If we had a form of:


actor X {

    var state: [Int: Int] = [:]

    func take(_: Bar) async {
       let span = using PseudoSpan.start("updating state")
       // setup:
       // push task-local Span
          self.state[1] = 1
          return await test()
        // cleanup:
        // pop a task-local Span
    }
}

The important thing here being that span must be kept alive until the end of the scope, and it would be semantically wrong to clean it up earlier. If it is just a variable we don't really have such strong guarantees where it'll be deinitialized; Though @Andrew_Trick may need to double check me there...

Relying on people manually doing a "pop the task-local" is unsafe since they'll / I'll forget and it'll corrupt the task-local stack. So... currently there is no good way to do this, unless we had some way to ensure "live until the end of this scope" for a variable, be it some using ... or other marker or something else...

So... yeah, I think this is an important topic worthy of a solution.

Karl · January 5, 2023, 4:42am

I don't think there's any reason that yield-once coroutines couldn't accommodate async setup/cleanup work. There might be suspension points when the access begins or ends, but it's not entirely dissimilar to async properties and async let variables.

For instance, I could imagine us introducing something like async borrow/async inout references as siblings of async let.
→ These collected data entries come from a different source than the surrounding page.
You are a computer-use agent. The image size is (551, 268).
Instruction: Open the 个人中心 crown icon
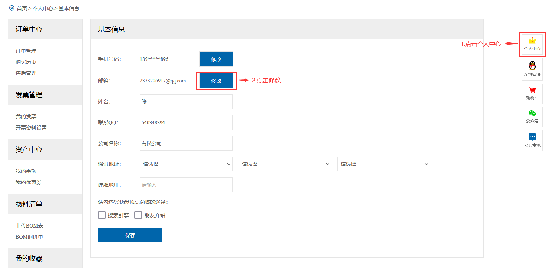pos(532,41)
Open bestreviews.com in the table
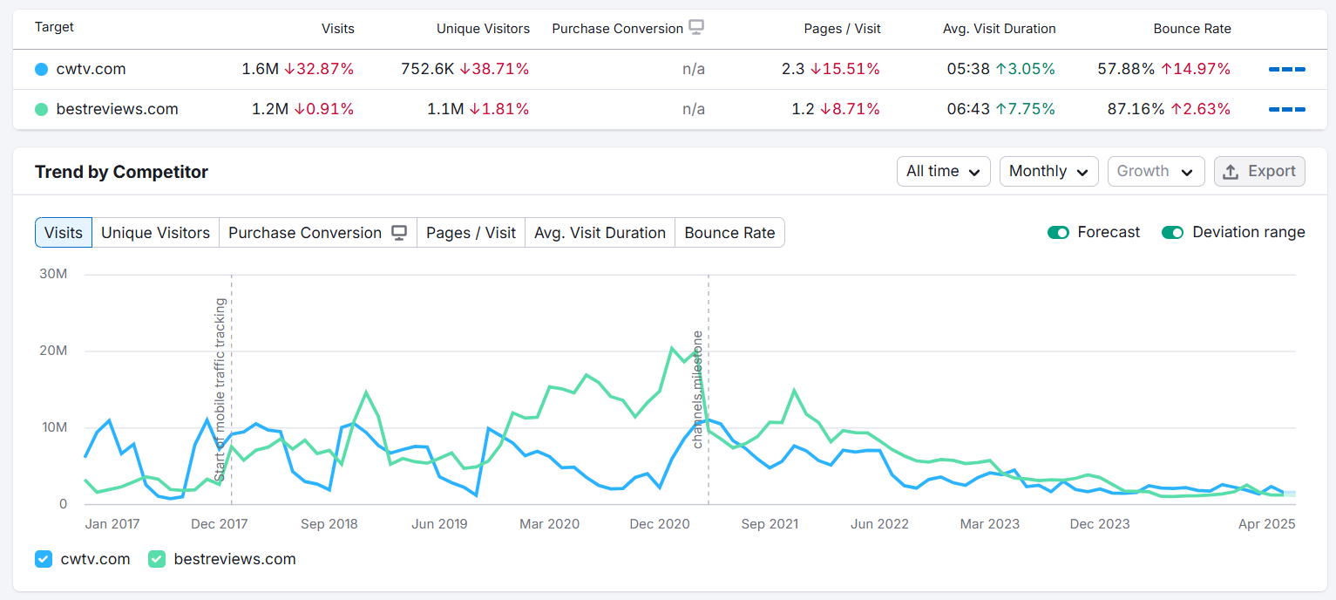This screenshot has width=1336, height=600. pos(117,109)
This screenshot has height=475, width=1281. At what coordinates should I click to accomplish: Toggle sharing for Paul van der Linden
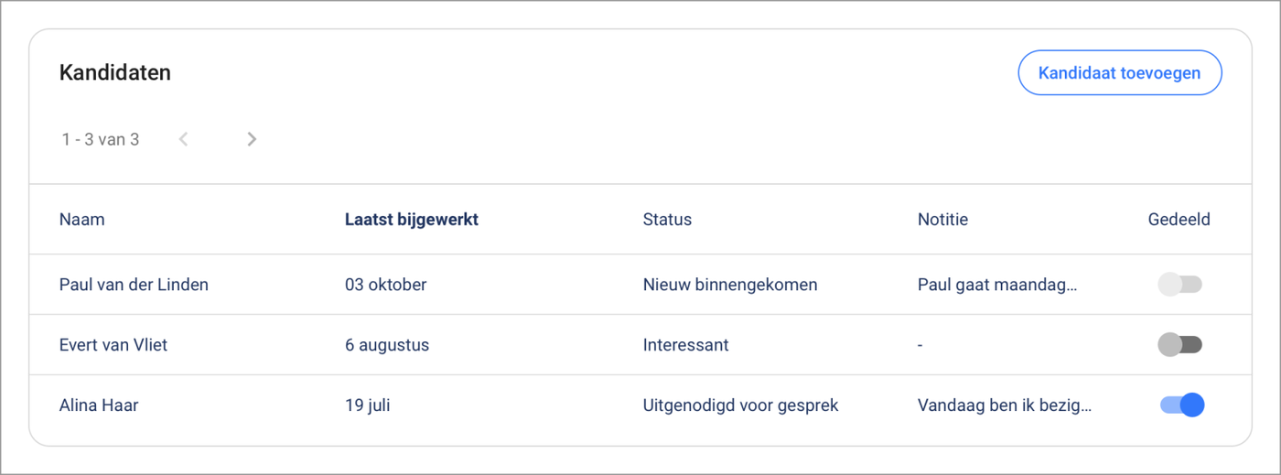click(x=1179, y=285)
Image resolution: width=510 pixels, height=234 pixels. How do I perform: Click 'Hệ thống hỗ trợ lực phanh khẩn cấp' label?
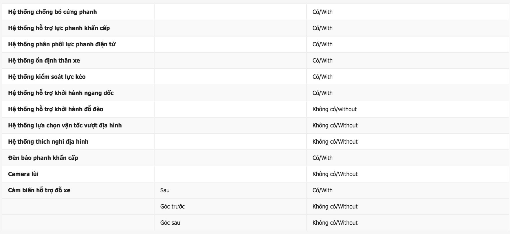[59, 28]
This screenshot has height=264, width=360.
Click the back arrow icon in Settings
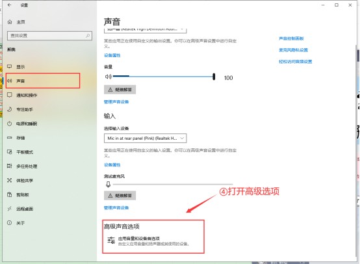(x=9, y=5)
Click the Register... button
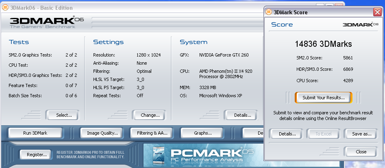Viewport: 385px width, 168px height. coord(37,155)
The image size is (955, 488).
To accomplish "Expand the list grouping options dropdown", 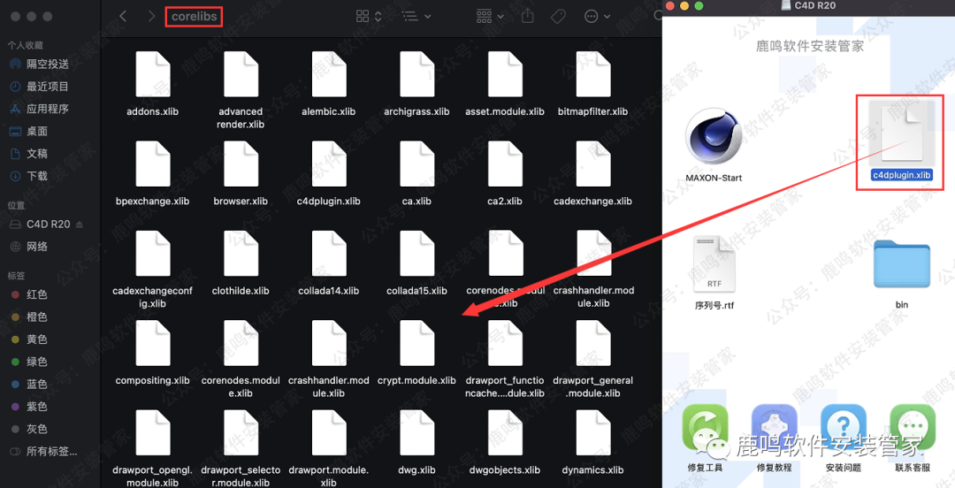I will coord(416,17).
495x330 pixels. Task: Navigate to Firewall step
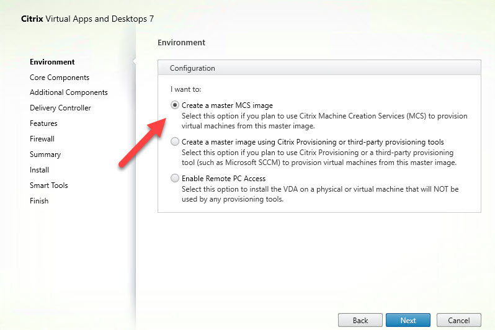click(x=42, y=139)
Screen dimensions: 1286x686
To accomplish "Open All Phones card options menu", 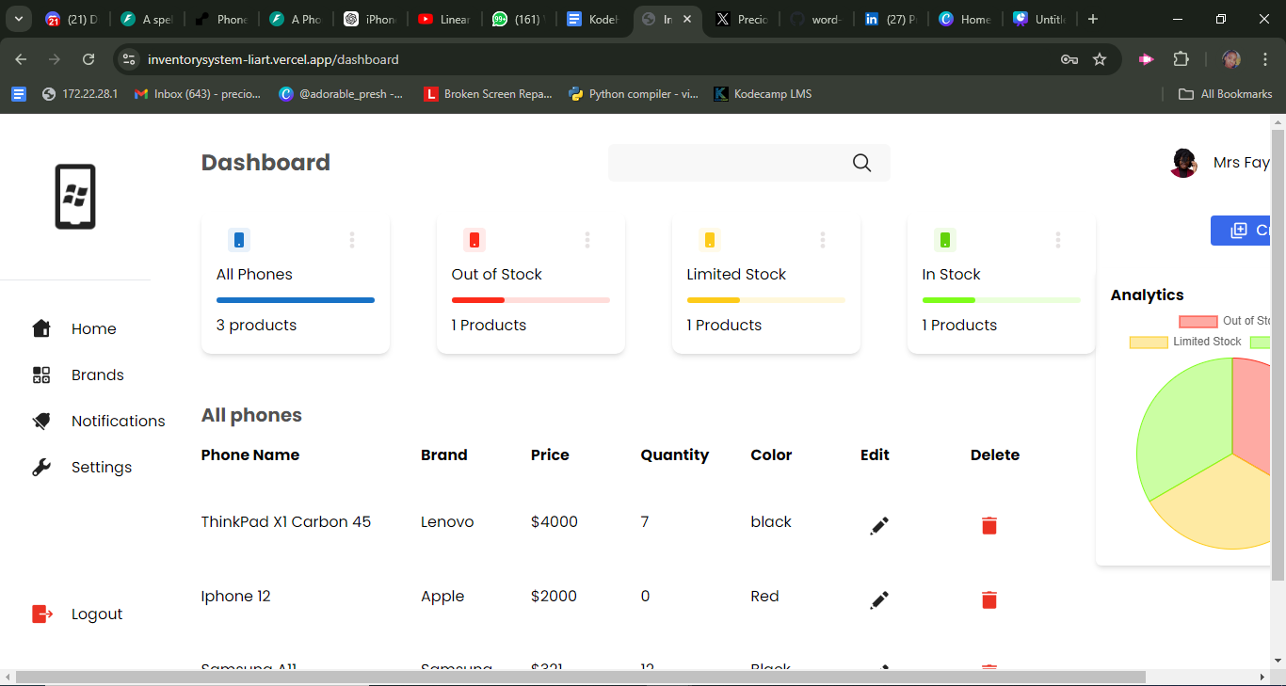I will [352, 240].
bbrk24 · January 7, 2023, 2:54pm

It’s at least not possible with the current implementation of _read and _modify, for two reasons:

async set and async _modify aren’t allowed, only async get (and maybe async _read, but I haven’t checked yet).
code after the yield is not run if the access throws. This is why code that uses _modify so often also uses defer. You can’t defer { await cleanup() } because you can’t defer await, but you also can’t yield &value; await cleanup() because then it might not always be run. The only option I can think of is defer { Task { await cleanup() } }, which spawns an extra task, and doesn’t even necessarily work depending on how the cleanup function is defined.